I’m not certain, but I think the brevity of these pre-apps might have something to do with the long waitlists for these buildings. Maybe once someone inches up the list--typically over the course of six months (if they're lucky), one year, or perhaps longer--a more detailed application will need to be completed.

If memory serves, the very first place I looked at back in early February—the Johnston R. Bowman Residential Apartments—didn’t require an application until I visited the building and saw the apartments. I wasn’t all that crazy about the location of the building, it’s part of the Rush University Medical Center on S. Paulina, but what sealed the deal against my considering it was that the windows in the apartments didn’t have screens, didn’t even open. I’m still trying to wrap my head around that.

And for a couple of places I looked at—Friendly Towers, the Belle Shore Apartment Hotel, the Farwell-Jarvis Apartments—I didn't submit applications for several reasons, including how onerous the process was and/or the size and amenities of the apartments.

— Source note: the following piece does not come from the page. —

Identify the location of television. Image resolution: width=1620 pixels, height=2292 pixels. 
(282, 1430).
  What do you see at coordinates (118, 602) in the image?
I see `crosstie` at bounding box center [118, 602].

Also, it's important to note that for most of the affordable senior buildings I applied for, I never got past the front desk or the property manager's office where I was handed the application. It's not until an apartment becomes available that an applicant actually gets to see it. It took me some time to digest that this is exactly the opposite of what it's typically like to rent an apartment. And it may have something to do with the fact that these are subsidized units.

If any of my blog readers are interested in more information about my search—again, whether for themselves or for friends and family members—please email me at I’ve done a lot of research and footwork during this process and am happy to share what I know with others who’d benefit from it.

But as for my own search, I feel I may be done. Over the past six weeks, I've submitted applications to those buildings I'd consider living in, especially the two that allow pets. And in the meantime--and this is especially the best news so far--a friend has invited me to move in with her, in the Rogers Park home she grew up in, until one of my applications is accepted. In deepest gratitude, I told her that if that takes longer than she can stand having me around, I'll make other arrangements.

Until then, I feel blessed beyond all measure.